(Stored records)
----
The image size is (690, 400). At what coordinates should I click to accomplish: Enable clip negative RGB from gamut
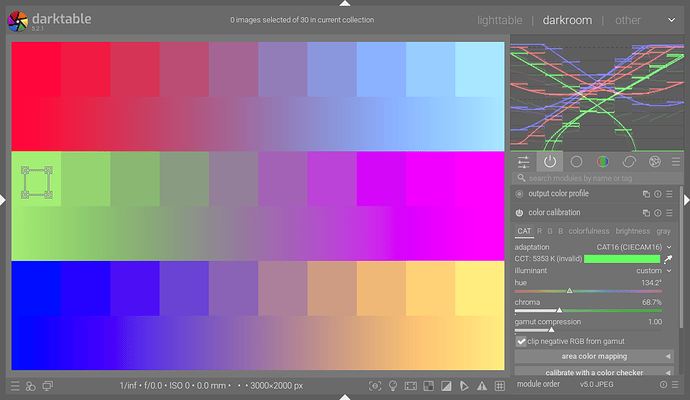pos(521,341)
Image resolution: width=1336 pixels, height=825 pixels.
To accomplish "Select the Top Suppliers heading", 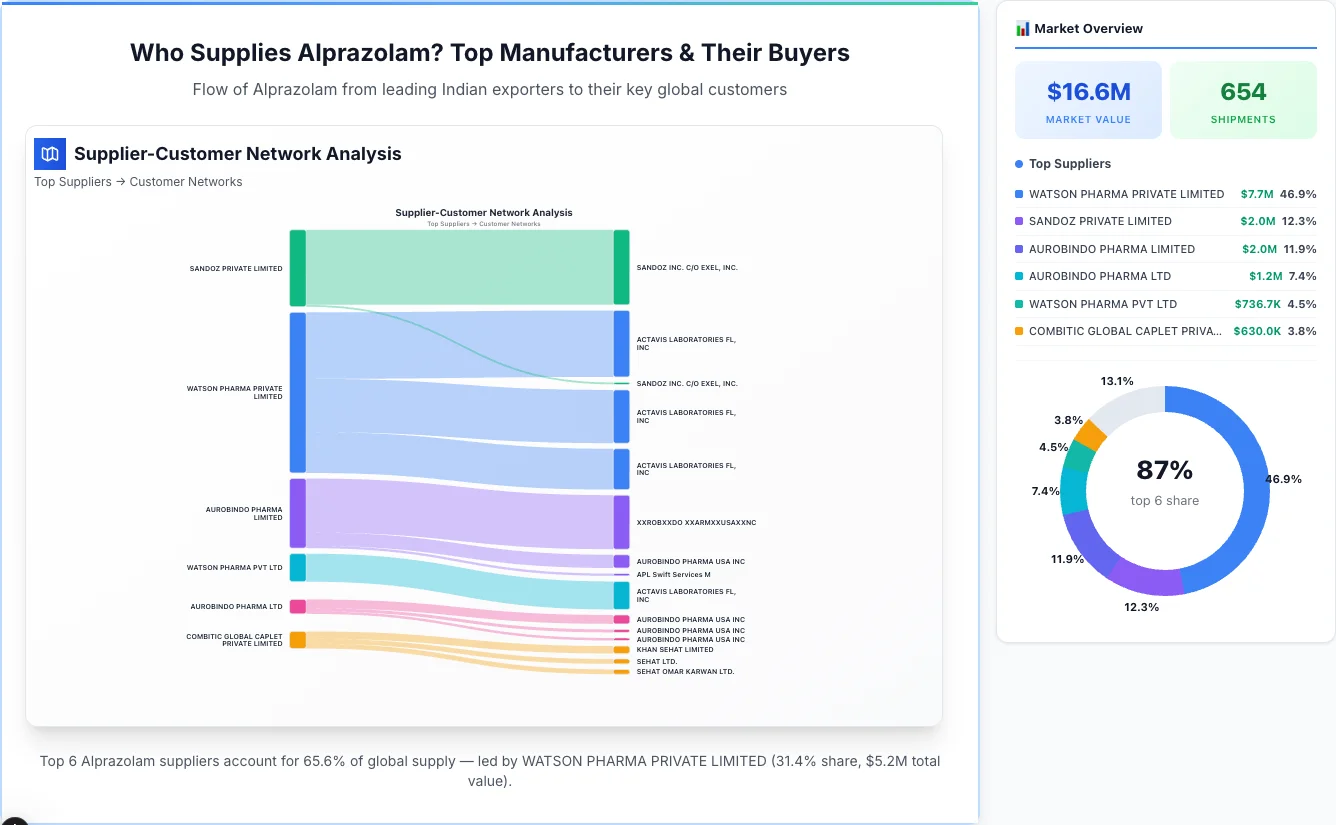I will click(x=1070, y=163).
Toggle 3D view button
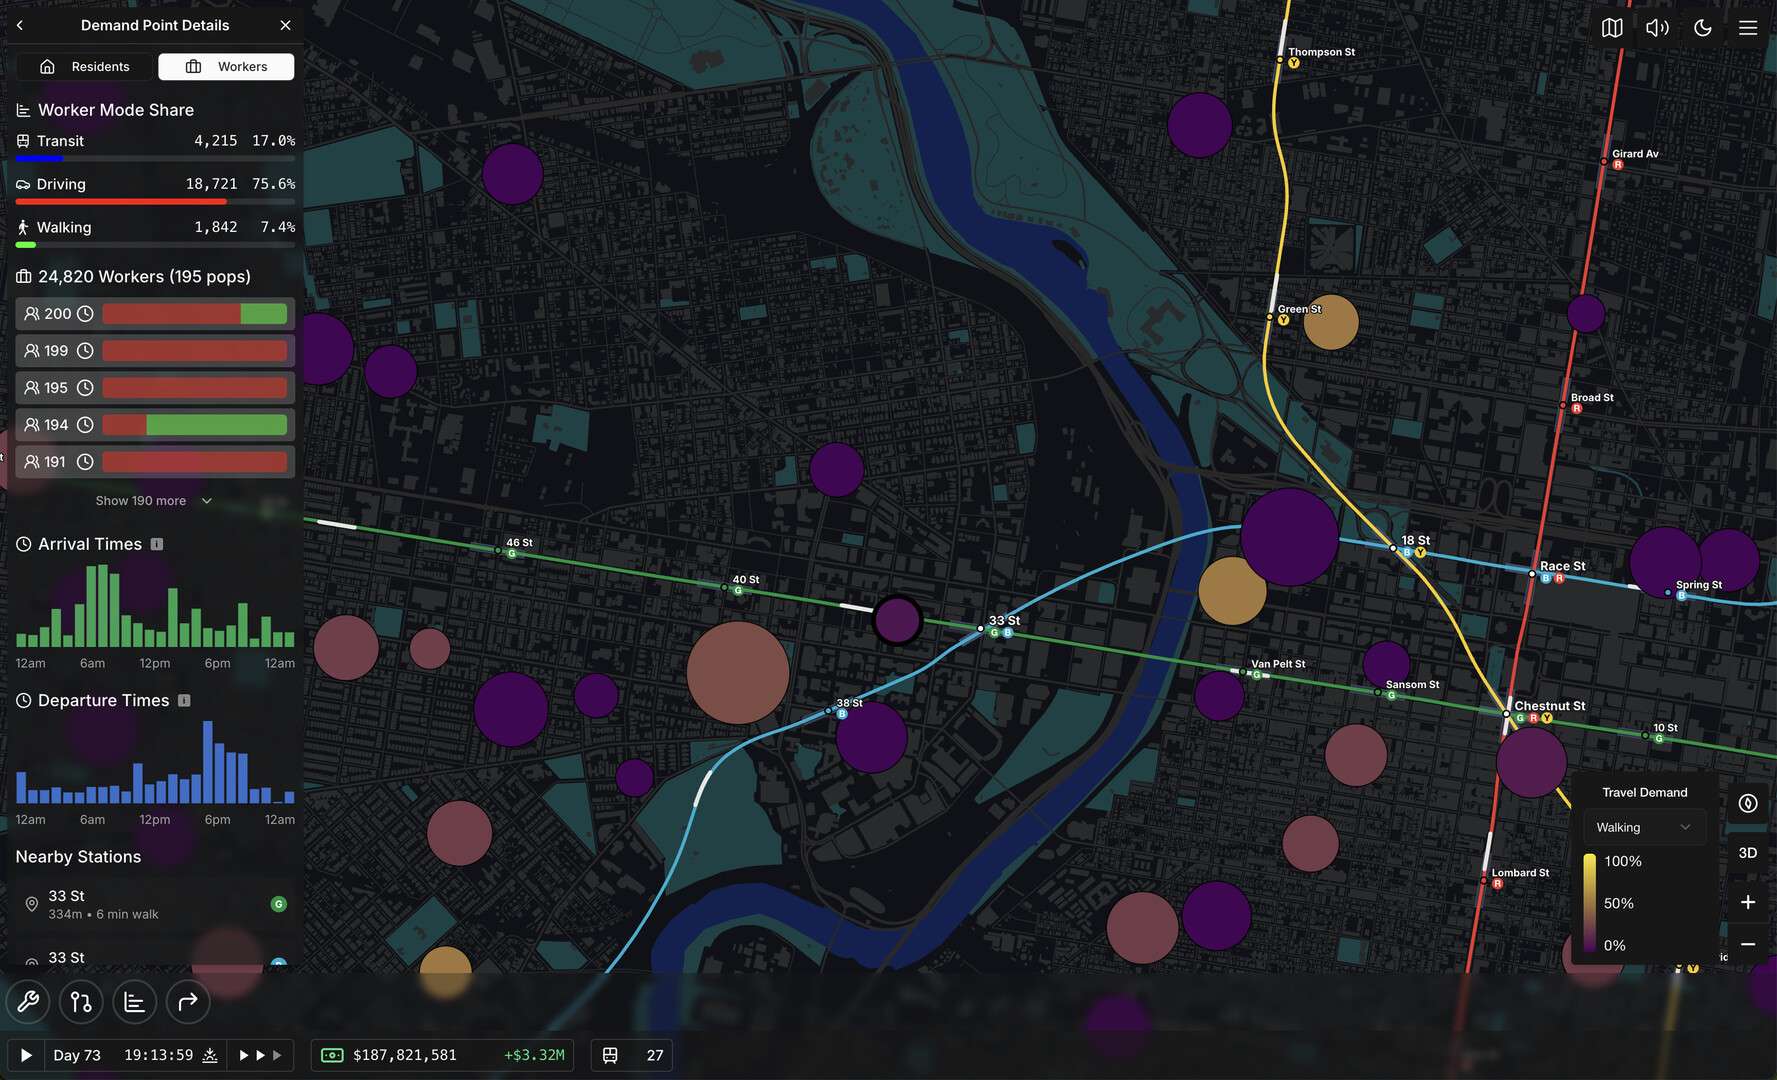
----
→ **Goal of the exercise**
What you return must match the lines from the top of the data through the line with "Image resolution: width=1336" exactly, with the pictures removed.

→ **Solution to this problem**
The image size is (690, 400). At what coordinates should I click to accomplish: Enable clip negative RGB from gamut
pos(521,341)
Image resolution: width=1336 pixels, height=825 pixels.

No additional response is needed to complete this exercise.